Author Archives: kerriedroban
Ann Rice wrote about Vampires, monsters condemned to darkness, immortal creatures with strangely human qualities, beset with loneliness. Her fictional demons came to life following the tragic death of her daughter when she “looked around and realized [she] was nobody and nothing. [She] wasn’t even a mother anymore.” Her Vampires personified grief, beasts forced to live Undead and shuffle through darkness waiting for dawn so they could finally sleep. But sleep is not escape, it’s delay and fresh awareness that living Undead is, after all still living.
“The trick is not to mind it, to live anyway, despite the pain,” Grief speaks to me. (Hey, if Rice can talk to Vampires…)
Tough, I mind it. I mind it. I’ve not learned “the trick.”
“Practice being still.” Grief closes her eyes.
Quiet my mind. Okay. Breathe. Focus. Meditate.
I like the idea of meditation the seduction of silence but my “OM’s” feel forced and my mind still races. I close my eyes and wonder if anyone still sees me?
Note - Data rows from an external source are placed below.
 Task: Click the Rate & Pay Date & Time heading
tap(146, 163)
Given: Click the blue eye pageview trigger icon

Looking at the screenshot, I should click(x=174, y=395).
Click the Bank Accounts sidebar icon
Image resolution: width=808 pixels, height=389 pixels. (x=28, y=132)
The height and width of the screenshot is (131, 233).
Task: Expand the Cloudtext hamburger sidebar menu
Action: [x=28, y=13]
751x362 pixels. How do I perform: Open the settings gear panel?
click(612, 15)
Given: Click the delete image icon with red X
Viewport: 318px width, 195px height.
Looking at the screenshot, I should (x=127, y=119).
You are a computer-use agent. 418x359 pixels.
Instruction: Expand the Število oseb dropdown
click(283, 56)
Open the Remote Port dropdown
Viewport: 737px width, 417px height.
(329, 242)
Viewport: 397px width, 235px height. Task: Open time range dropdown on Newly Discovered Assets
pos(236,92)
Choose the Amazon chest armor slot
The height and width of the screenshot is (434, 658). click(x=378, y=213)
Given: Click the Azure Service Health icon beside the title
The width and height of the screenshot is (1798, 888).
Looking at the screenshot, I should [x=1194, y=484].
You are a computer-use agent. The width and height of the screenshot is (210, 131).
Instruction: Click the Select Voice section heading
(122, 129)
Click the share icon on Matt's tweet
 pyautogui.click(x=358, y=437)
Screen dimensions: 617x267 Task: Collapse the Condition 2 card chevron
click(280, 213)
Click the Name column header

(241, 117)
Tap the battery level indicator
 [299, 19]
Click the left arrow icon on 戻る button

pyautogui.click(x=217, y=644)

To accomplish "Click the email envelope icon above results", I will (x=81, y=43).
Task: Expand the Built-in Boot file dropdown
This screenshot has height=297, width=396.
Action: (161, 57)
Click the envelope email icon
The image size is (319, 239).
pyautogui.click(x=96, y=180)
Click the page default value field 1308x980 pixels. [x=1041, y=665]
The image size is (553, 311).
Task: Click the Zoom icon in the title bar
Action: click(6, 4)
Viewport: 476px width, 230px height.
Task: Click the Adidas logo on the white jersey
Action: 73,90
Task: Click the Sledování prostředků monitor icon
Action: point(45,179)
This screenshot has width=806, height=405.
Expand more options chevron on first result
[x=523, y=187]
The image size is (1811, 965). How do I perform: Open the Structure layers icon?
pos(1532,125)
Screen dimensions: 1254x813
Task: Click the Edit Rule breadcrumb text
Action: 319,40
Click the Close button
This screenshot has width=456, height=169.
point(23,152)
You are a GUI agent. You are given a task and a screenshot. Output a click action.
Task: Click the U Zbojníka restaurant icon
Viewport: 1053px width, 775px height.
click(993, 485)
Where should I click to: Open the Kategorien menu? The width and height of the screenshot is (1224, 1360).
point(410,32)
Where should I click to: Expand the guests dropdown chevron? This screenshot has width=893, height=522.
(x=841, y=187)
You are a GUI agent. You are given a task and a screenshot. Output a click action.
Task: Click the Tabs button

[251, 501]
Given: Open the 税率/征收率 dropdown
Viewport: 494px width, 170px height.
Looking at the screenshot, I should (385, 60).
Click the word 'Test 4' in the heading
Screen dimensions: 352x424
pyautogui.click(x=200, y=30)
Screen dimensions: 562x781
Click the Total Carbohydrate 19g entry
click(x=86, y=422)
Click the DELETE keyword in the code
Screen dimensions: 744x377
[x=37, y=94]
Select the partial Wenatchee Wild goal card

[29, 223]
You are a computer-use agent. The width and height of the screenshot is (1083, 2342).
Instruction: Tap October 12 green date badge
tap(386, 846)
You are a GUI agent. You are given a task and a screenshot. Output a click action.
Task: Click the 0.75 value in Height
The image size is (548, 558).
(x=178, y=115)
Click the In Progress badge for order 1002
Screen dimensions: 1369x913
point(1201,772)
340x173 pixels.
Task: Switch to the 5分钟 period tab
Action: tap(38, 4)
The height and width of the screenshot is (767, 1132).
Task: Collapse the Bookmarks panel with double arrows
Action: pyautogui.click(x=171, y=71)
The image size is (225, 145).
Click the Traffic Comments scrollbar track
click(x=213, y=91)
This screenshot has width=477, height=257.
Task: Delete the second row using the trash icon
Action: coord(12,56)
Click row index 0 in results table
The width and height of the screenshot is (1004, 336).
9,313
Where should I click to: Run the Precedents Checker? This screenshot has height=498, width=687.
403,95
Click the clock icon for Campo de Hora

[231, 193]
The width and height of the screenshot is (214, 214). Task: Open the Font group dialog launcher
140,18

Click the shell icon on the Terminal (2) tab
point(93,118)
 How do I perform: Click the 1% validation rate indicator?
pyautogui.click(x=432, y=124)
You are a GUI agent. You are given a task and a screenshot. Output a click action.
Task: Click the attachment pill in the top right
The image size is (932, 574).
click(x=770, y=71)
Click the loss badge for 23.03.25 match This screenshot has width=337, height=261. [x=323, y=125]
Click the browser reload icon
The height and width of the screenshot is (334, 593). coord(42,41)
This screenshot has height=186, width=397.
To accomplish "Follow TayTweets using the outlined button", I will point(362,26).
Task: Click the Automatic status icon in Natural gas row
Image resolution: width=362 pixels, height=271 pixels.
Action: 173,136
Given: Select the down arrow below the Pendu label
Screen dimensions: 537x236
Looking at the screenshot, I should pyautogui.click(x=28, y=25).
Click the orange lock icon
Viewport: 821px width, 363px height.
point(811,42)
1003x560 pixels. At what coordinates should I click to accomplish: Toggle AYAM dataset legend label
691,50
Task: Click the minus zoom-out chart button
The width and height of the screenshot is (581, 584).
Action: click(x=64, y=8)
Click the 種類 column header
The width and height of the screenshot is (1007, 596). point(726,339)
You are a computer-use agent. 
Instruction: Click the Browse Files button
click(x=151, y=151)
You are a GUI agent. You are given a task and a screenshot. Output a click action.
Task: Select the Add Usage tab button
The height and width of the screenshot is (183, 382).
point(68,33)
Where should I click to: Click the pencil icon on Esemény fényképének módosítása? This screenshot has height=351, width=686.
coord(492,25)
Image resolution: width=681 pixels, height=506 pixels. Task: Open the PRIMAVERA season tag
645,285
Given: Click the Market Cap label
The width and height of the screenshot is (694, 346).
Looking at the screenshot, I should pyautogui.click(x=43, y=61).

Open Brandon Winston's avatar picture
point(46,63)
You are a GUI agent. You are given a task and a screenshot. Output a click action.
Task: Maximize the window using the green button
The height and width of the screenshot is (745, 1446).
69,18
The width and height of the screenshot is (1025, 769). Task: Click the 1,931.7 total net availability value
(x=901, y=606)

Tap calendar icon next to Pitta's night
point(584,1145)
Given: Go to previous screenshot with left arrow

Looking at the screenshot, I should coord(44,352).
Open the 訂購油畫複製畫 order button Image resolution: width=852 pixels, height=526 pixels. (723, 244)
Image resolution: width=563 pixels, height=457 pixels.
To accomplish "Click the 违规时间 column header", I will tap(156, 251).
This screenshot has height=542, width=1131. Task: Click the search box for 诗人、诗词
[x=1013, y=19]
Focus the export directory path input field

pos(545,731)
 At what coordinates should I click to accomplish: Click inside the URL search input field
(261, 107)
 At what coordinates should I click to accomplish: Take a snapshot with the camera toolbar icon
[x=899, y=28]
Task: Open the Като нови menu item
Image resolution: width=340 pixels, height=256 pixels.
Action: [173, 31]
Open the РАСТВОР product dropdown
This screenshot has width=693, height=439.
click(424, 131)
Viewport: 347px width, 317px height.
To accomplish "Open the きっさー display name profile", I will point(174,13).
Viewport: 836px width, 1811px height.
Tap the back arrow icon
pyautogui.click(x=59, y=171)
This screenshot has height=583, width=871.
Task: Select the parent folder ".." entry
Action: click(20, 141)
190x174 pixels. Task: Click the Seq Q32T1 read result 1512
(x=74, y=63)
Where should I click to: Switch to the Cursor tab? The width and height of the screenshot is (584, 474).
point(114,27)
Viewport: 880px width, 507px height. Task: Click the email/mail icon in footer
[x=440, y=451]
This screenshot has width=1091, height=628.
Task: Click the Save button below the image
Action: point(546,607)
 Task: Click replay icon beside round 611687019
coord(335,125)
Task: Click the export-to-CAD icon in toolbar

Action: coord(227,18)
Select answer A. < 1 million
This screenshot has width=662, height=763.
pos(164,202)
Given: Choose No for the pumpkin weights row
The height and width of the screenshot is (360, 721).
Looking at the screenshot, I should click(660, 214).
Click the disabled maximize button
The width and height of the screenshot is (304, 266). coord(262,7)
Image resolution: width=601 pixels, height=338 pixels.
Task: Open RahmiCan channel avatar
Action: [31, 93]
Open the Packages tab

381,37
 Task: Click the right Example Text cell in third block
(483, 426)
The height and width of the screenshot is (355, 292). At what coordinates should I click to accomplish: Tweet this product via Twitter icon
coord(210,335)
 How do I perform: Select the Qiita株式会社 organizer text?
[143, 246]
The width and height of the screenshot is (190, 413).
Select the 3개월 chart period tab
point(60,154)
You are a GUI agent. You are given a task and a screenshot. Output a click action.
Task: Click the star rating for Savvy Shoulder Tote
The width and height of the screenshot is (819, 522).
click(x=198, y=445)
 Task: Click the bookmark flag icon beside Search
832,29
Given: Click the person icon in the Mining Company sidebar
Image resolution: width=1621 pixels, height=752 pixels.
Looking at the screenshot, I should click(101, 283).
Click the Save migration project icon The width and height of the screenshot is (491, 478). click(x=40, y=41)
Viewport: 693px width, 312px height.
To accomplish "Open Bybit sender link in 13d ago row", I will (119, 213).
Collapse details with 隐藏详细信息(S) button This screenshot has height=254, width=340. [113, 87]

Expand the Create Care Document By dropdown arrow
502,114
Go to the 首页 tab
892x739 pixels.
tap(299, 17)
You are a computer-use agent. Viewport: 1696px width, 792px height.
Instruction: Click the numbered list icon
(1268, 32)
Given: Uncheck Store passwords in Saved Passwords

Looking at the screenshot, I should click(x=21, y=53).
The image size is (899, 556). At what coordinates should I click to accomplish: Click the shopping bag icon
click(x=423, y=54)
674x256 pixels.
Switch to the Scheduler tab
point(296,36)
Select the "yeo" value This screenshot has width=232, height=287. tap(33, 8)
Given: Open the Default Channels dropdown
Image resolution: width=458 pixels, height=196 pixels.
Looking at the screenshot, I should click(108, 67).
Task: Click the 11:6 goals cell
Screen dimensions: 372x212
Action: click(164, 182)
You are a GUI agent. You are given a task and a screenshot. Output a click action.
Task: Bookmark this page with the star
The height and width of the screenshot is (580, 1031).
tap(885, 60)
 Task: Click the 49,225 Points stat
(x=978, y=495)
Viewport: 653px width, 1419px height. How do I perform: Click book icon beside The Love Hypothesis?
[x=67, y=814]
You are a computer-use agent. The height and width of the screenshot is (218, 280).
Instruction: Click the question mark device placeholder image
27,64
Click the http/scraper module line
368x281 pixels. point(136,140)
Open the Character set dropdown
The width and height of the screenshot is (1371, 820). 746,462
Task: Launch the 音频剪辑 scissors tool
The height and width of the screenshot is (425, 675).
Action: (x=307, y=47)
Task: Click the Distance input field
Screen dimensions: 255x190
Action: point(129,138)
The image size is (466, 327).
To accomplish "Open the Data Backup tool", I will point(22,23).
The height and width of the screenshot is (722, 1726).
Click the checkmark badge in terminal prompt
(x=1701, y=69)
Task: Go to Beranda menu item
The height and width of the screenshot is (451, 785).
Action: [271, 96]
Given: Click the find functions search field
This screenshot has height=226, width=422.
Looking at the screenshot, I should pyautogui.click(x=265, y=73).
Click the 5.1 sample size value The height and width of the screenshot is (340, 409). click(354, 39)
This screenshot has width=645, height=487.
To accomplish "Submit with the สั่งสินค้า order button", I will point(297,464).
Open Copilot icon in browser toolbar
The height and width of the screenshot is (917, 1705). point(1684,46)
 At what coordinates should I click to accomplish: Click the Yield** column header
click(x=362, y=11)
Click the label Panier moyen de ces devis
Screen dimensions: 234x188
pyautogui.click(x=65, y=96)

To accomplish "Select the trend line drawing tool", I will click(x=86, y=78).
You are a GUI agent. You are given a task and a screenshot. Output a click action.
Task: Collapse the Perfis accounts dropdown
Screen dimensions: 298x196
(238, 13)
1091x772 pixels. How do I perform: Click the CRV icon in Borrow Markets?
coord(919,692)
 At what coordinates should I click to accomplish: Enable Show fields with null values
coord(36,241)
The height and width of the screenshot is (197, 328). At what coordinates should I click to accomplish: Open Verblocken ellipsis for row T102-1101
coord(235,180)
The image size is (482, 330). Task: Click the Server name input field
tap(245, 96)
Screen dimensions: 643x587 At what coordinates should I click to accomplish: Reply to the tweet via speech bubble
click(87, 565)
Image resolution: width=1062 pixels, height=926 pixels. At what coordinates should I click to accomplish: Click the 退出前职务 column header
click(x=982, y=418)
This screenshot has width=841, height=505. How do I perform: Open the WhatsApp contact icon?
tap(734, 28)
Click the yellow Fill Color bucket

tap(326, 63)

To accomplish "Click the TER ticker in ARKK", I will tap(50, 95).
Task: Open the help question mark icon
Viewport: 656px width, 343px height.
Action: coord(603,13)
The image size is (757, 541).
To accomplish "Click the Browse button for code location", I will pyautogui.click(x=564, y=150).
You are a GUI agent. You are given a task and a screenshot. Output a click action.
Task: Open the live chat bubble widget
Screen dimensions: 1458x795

Is this how Vampires feel when they shut the lids to their coffins–trapped between worlds, unable to leave, left to experience the rest of their lives Undead?
“I’m not doing this right,” I tell Grief. “I don’t feel any better.”
“Give it time,” she says.
“The “time heals all wounds” platitude?” That’s it? I want a refund.
“Try silence in intervals. Five minutes at a time. Practice will make you stronger.”
Notice Grief didn’t say “strong” she said “stronger.” I don’t feel strong. I feel like a whisper, like for the first time my outside matches my inside.
“This is how I see you,” a client once sent me a charcoal drawing of a Warrior Princess. I actually looked up the definition: Warrior, “a brave fighter.” Princess, “a woman of high rank in her profession.” Recently, at a writing event featuring one of my books, a stranger remarked that I resembled “an Ice Princess.” The Warrior part of me must have finally hardened.
“You’re panicking,” Grief says.
Of course I’m panicking. I don’t like this new Being I’ve become. I don’t accept this living Undead as an Ice Princess.
“Practice being still.”
Breathe. OM. Breathe. OM. Nothing is happening. I’m feeling nothing. Geez, I can’t even breathe right. How did I do this before…before I lost my child? Think calm thoughts, like the Ocean, yes! Somewhere in the Cooke Islands, beautiful crystal blue, with slight froth. Wait, don’t Tsunamis happen in the Cooke Islands? This is doing nothing for me.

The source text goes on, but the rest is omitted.